We just celebrated 150 years in London and we are always happy to be invited to tables where there are new ideas and possibilities. With unemployment and other challenges, we needed new ideas, we couldn’t do the same thing and achieve different results. It’s been good to see a group of people from many different perspectives come together and figure out how to make it happen and respond to the future we are creating, and a different future for the next generation coming to these tables. What I really appreciated about VERGE, when there is bump or snag, we don’t walk away, we keep trying again, that's an exciting way to learn, everyone has something to bring to the table. It's been exciting.

We have answered the how question and made the collaborative happen. When we first started to gather, including working with LCF and Libro, we were asking: How does that work in our own organization? How does it overlap? VERGE brought it together to support independent journeys and a collective one. Having investors involved is exciting. What hasn’t changed, is everyone is at the table, working together as collaborators. We have seen an evolution of everyone’s understanding, not just in the collaborative, in the community as well. The understanding of social finance is growing.

Relying on national experts

Since our very first community roundtable about social finance, the SVX team has been on hand to provide advice and support. We have acknowledged that as a place-based social finance intermediary, we would be unsuccessful if we tried to duplicate other highly-funded groups that have earned a solid reputation as national leaders in the field of social finance. Where possible, we have leveraged their expertise in designing and developing funds and our ecosystem. The SVX sees VERGE as a leader in place-based work and have partnered with us as co-owners of VergeSVX, the trustee that governs the Breakthrough Fund. This governance structure creates investor confidence, especially for those who are not familiar with our work. Our relationship with SVX has also helped us connect to other place-based social finance groups across the country; groups that are trying to do the same work to connect local investors to local impactful ventures. 

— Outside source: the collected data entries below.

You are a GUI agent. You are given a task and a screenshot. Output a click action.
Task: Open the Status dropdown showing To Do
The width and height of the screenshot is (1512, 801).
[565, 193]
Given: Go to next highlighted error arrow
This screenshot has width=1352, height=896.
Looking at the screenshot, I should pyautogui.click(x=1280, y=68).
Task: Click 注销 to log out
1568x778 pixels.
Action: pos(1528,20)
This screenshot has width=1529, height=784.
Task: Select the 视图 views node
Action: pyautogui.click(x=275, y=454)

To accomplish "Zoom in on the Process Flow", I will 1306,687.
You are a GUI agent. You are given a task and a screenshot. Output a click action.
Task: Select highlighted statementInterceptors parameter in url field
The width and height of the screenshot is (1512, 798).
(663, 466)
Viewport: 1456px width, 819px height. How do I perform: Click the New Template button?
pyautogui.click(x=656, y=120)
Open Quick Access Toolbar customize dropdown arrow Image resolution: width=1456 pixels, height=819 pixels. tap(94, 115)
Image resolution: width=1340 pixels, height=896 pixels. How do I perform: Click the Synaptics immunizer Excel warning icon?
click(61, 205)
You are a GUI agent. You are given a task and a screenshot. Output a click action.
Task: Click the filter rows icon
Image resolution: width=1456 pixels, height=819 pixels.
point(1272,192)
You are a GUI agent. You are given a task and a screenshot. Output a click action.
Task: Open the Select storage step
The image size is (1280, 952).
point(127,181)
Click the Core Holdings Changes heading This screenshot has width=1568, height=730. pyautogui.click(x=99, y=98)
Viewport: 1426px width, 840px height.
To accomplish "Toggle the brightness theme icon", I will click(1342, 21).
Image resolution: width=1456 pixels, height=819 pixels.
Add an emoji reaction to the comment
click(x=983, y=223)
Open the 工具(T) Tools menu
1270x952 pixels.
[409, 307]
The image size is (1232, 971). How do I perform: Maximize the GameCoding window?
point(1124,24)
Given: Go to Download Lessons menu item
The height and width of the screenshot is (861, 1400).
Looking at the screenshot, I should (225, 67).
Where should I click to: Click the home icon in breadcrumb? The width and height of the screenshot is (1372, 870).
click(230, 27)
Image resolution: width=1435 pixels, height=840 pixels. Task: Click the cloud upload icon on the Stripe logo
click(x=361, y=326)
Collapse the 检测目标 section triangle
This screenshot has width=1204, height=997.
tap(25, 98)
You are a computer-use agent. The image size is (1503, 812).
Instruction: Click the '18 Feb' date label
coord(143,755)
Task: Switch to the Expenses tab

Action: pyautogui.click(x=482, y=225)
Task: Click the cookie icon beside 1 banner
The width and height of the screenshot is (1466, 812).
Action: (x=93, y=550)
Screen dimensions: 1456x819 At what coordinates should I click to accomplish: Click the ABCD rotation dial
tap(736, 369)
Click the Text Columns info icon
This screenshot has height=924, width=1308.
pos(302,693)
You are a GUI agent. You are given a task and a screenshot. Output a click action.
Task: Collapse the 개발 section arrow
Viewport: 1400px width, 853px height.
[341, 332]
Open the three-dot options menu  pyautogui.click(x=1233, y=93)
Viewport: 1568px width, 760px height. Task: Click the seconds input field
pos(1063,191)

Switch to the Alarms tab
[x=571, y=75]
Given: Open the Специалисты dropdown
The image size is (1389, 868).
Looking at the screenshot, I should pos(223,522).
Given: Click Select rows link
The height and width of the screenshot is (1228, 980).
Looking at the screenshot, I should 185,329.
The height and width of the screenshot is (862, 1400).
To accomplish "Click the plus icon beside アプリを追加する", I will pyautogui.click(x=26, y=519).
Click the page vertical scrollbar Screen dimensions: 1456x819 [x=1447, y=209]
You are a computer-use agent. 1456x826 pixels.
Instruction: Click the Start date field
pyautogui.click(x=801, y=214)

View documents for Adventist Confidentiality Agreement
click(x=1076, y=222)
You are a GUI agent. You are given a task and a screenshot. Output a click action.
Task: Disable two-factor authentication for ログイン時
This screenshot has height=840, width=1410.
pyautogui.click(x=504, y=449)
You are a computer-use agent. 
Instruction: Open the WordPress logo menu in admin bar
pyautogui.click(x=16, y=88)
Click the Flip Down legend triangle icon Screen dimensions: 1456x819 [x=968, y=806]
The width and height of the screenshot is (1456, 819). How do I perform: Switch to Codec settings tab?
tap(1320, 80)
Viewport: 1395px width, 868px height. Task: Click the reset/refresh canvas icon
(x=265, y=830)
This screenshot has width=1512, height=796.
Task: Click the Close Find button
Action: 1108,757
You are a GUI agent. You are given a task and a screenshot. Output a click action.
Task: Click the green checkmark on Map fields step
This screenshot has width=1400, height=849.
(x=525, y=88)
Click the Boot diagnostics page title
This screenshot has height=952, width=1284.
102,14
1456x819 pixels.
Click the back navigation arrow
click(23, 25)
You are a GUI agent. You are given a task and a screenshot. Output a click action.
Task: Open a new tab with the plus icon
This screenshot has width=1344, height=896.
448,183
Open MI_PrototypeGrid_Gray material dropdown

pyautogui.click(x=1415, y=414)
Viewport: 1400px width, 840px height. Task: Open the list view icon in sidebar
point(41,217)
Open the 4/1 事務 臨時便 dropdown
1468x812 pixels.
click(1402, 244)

Keys to a successful impact investing collaborative

What are the key conditions that make collaborations successful? These are just a few of our ponderings about some of the vital elements that have helped our work. 

  1. A neutral convener – A passionate convener that can bring the community together in a neutral way will be the glue that ensures people work well together. There will be overlapping goals in the group, but the convener should be able to help everyone at the table see the benefits of working together. This person can help the group to and stay focused on the mutual mission of creating a vibrant and resilient community.
  2. Regular engagement of collaborators – We have found it’s important to engage collaborators more regularly than just at quarterly governance meetings. We are fortunate to have a cross section of volunteers from across the region with a variety of skills and expertise who provide regular support in the form of review panels and  providing technical and strategic advice to us as well as our social entrepreneurs. Our collaborators have been a part of this group, rolling up their sleeves and staying engaged with the detailed work of assessing loan applicants.
  3. Create structure to meetings and roles – Structured meetings with agendas and two-way communication and sharing, not just reporting back to the management team, is essential for a successful collaborative. In our collaborative, roles evolved over time but there was always a keen need to understand how each collaborator was to contribute and what they were accountable for.